■ Consigne 1
Recopiez sans rien changer, dans le texte sur la plainte, le passage qui commence par les mots contenant « Ci-dessous, les dernière » et se termine par « dire, perdre pied. ».
■ Consigne 2
Dans le texte sur la plainte, résumez sous forme de liste le paragraphe qui commence par « Je sais les filets d'inertie », en gardant ses idées principales.
■ Consigne 3
Relevez dans le texte sur la plainte tout ce que la personne qui parle dit savoir après les mots « je sais ».

■ Texte source
Ci-dessous, les dernière pages…
Je la connais et je la reconnais, la plainte qui déferle parfois sur nos vies – je sais ce que tanguer veut dire, perdre pied.
Je sais les filets d'inertie que la plainte jette sur les meilleures volontés, son pouvoir d'opacité qui éloigne tout sourire et toute main tendue. Je sais la malédiction sociale qu'elle abat sur nos vies, et il faut des prophètes pour vous deviner vivants sous les décombres. Ou d'autres qui ont plongé avant vous et connaissent aussi l'effort démesuré qu'on paie pour rejoindre la rive des terres habitées.
J'entends encore son roulis tout près de moi, parfois comme un vacarme, parfois comme un son plus lointain. Je sais qu'elle gronde toujours près d'un frère humain.

■ Données fournies
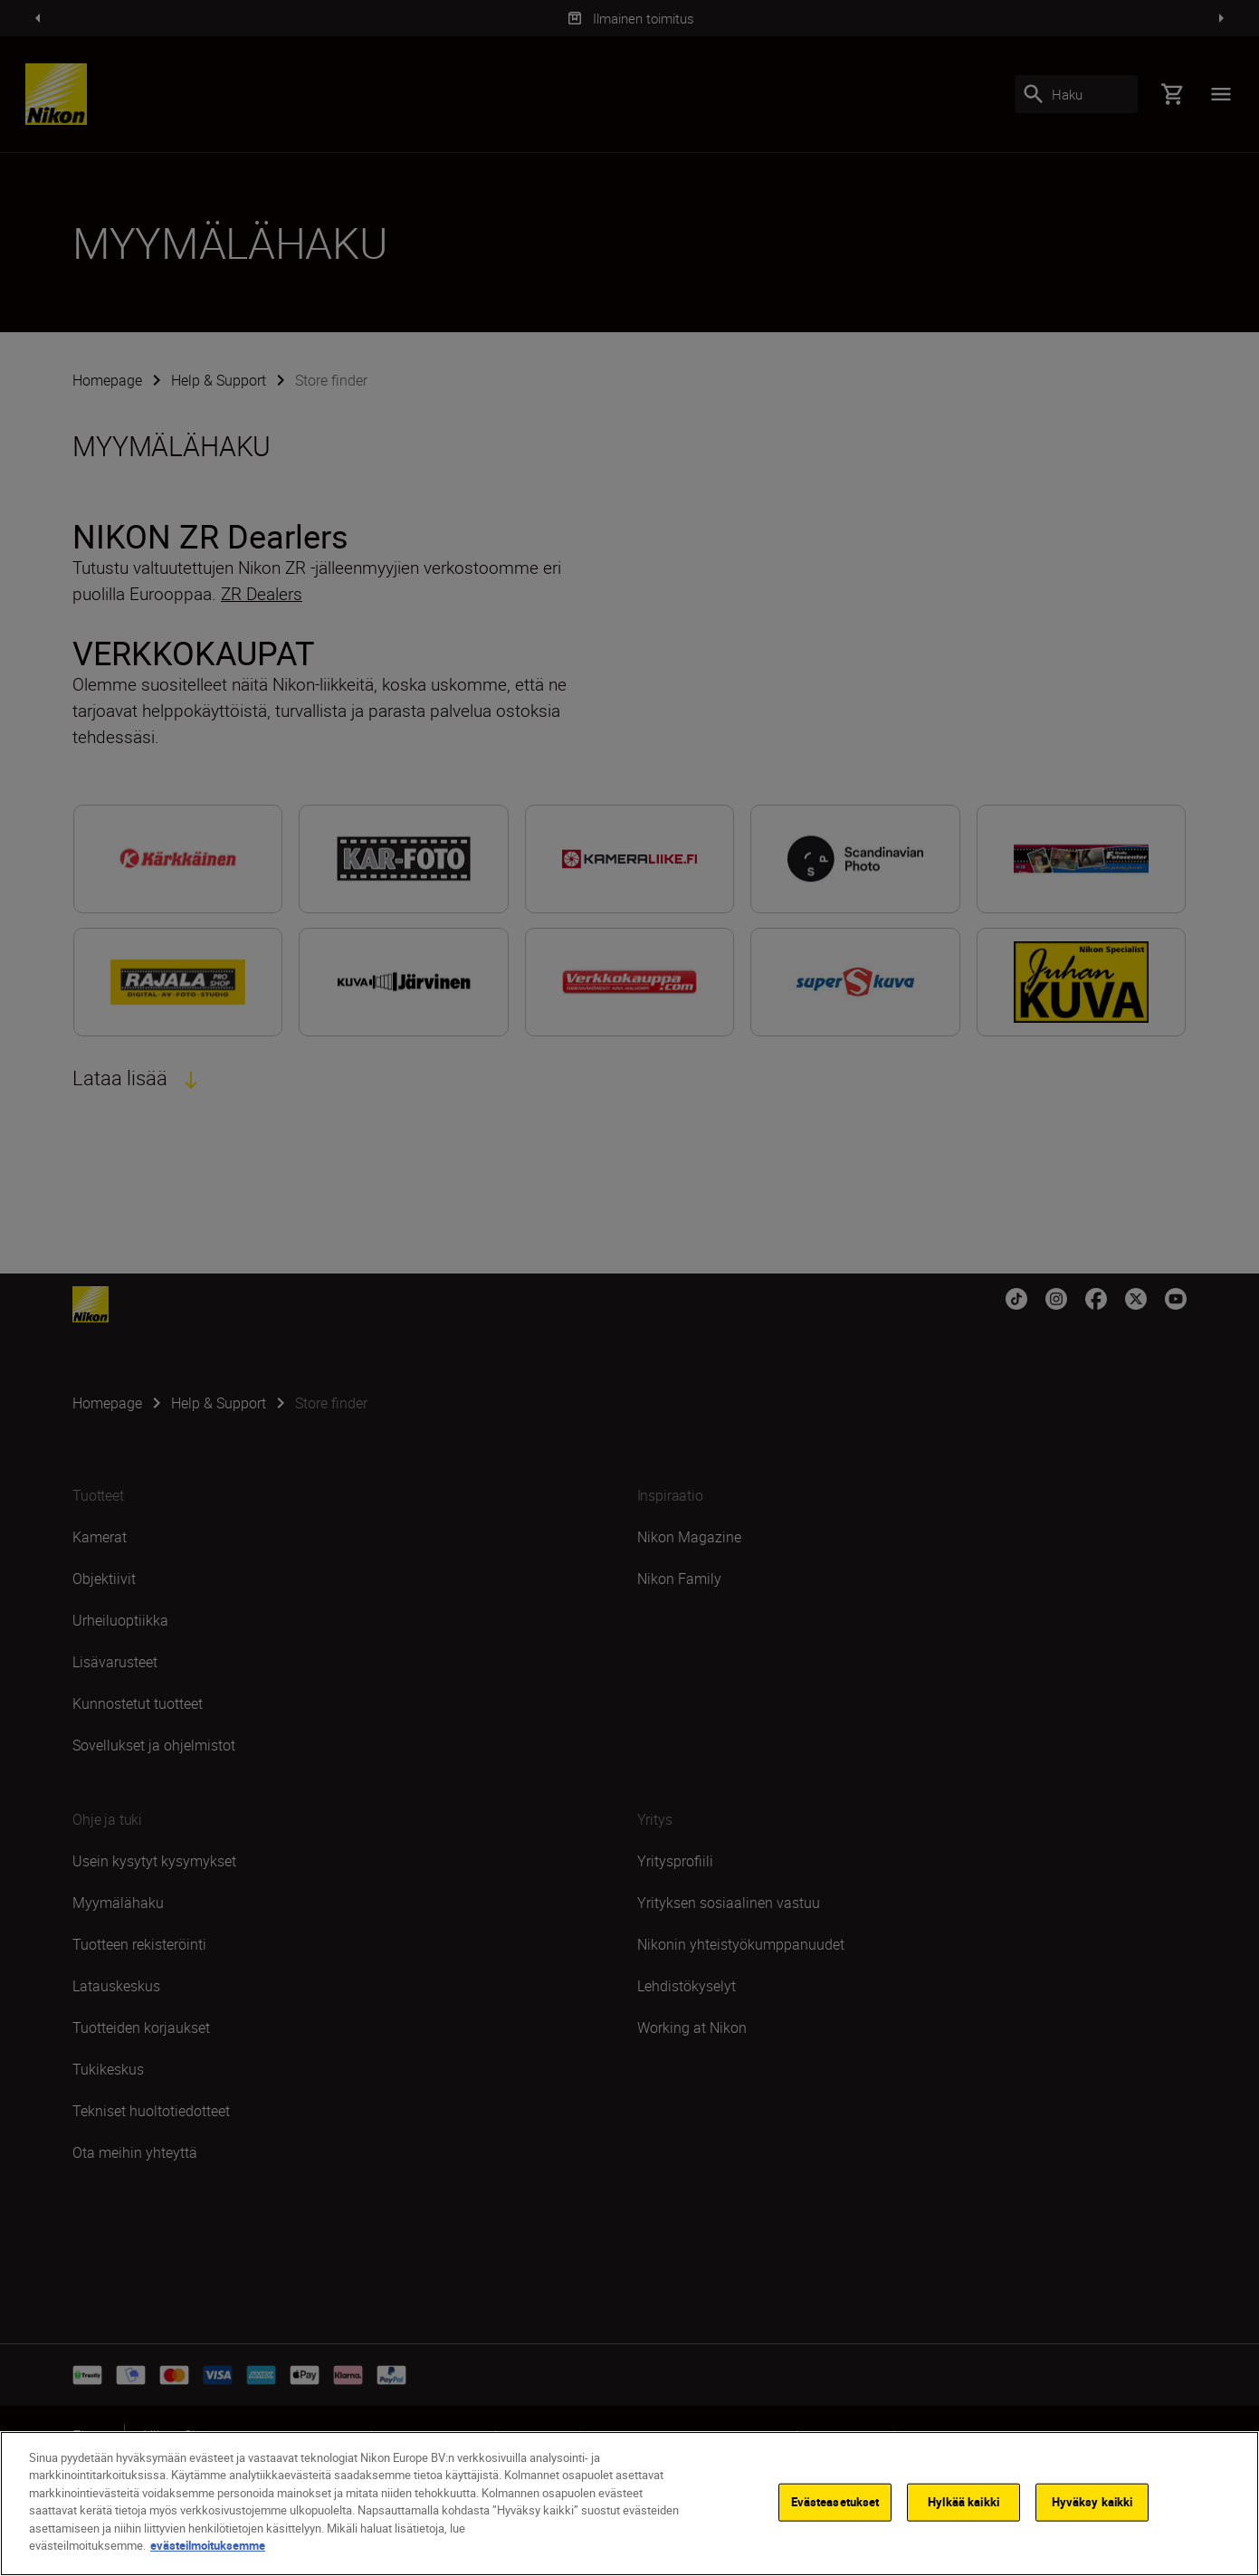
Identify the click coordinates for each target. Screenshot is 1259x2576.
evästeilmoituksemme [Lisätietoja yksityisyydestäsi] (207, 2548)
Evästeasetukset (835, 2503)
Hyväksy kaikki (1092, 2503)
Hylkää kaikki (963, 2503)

==

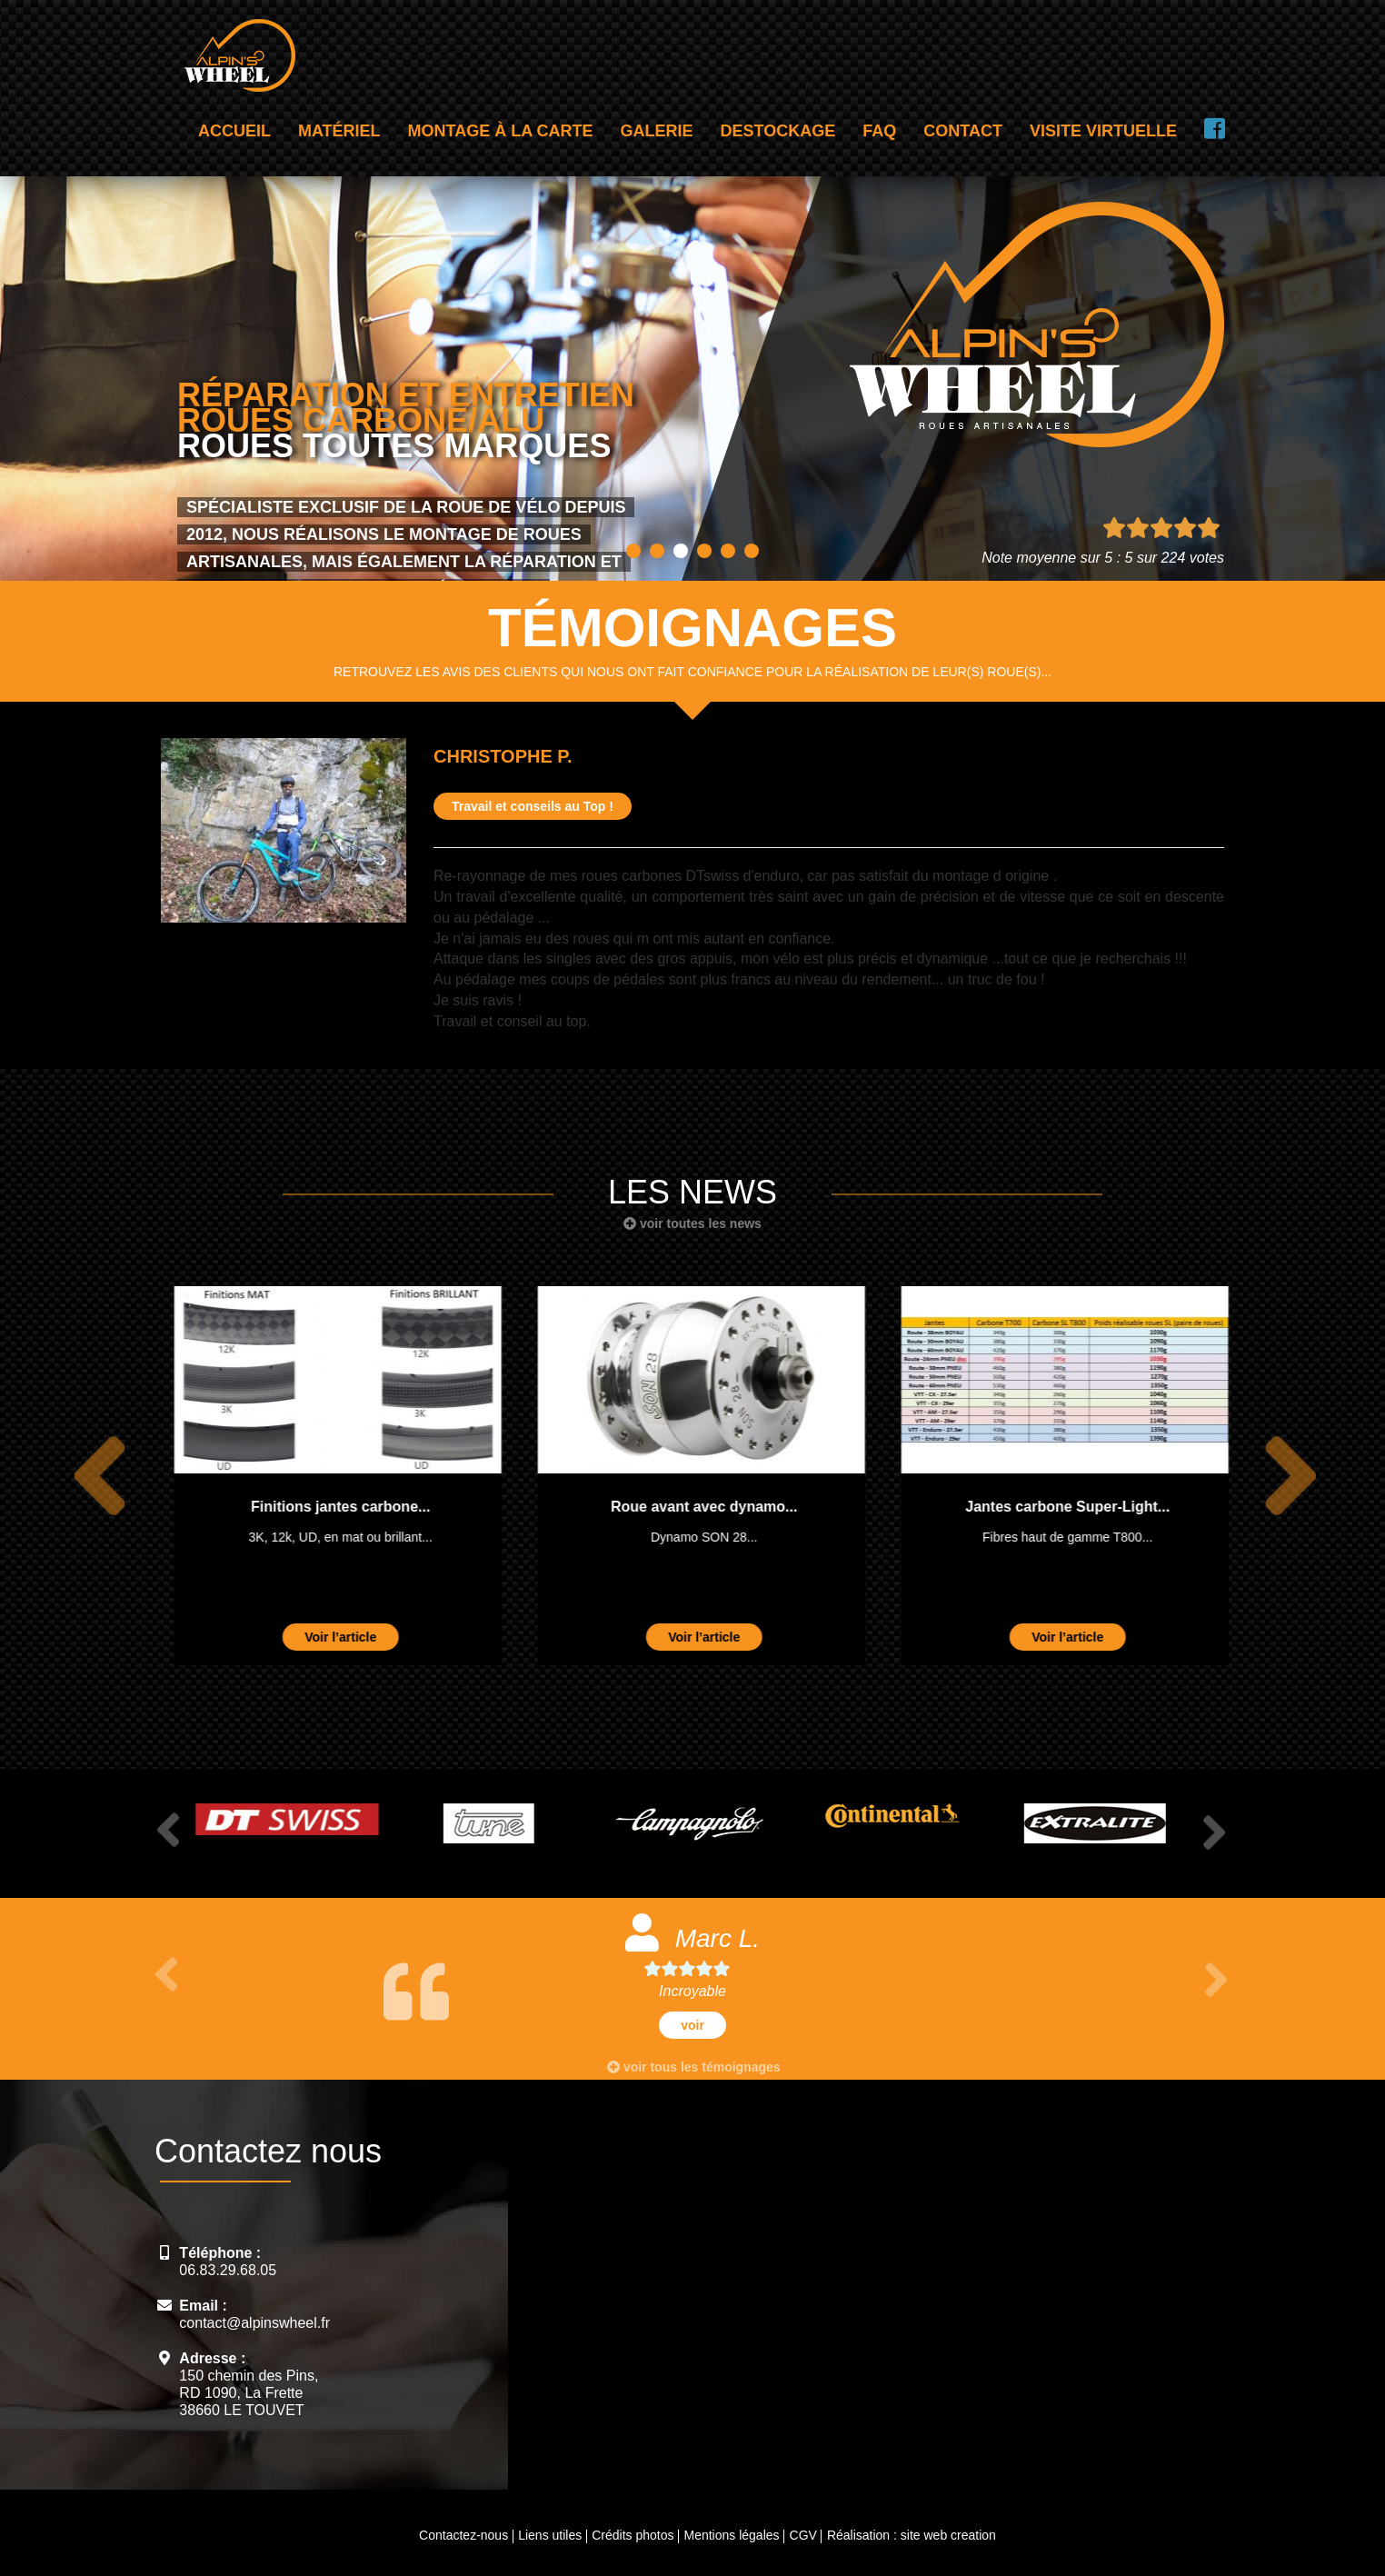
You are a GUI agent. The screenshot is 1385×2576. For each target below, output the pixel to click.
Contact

■ Corrigé 1
Ci-dessous, les dernière pages…
Je la connais et je la reconnais, la plainte qui déferle parfois sur nos vies – je sais ce que tanguer veut dire, perdre pied.

■ Corrigé 2
- La plainte paralyse même les meilleures volontés, comme des filets d'inertie.
- Elle rend tout opaque et éloigne les sourires et les mains tendues.
- Elle abat sur nos vies une malédiction sociale.
- Pour deviner qu'on est encore vivant sous les décombres, il faut des prophètes, ou bien des personnes qui ont plongé avant nous.
- Ces personnes connaissent aussi l'effort démesuré qu'il faut pour rejoindre la rive des terres habitées.

■ Corrigé 3
- ce que tanguer veut dire, perdre pied
- les filets d'inertie que la plainte jette sur les meilleures volontés, son pouvoir d'opacité qui éloigne tout sourire et toute main tendue
- la malédiction sociale qu'elle abat sur nos vies
- qu'elle gronde toujours près d'un frère humain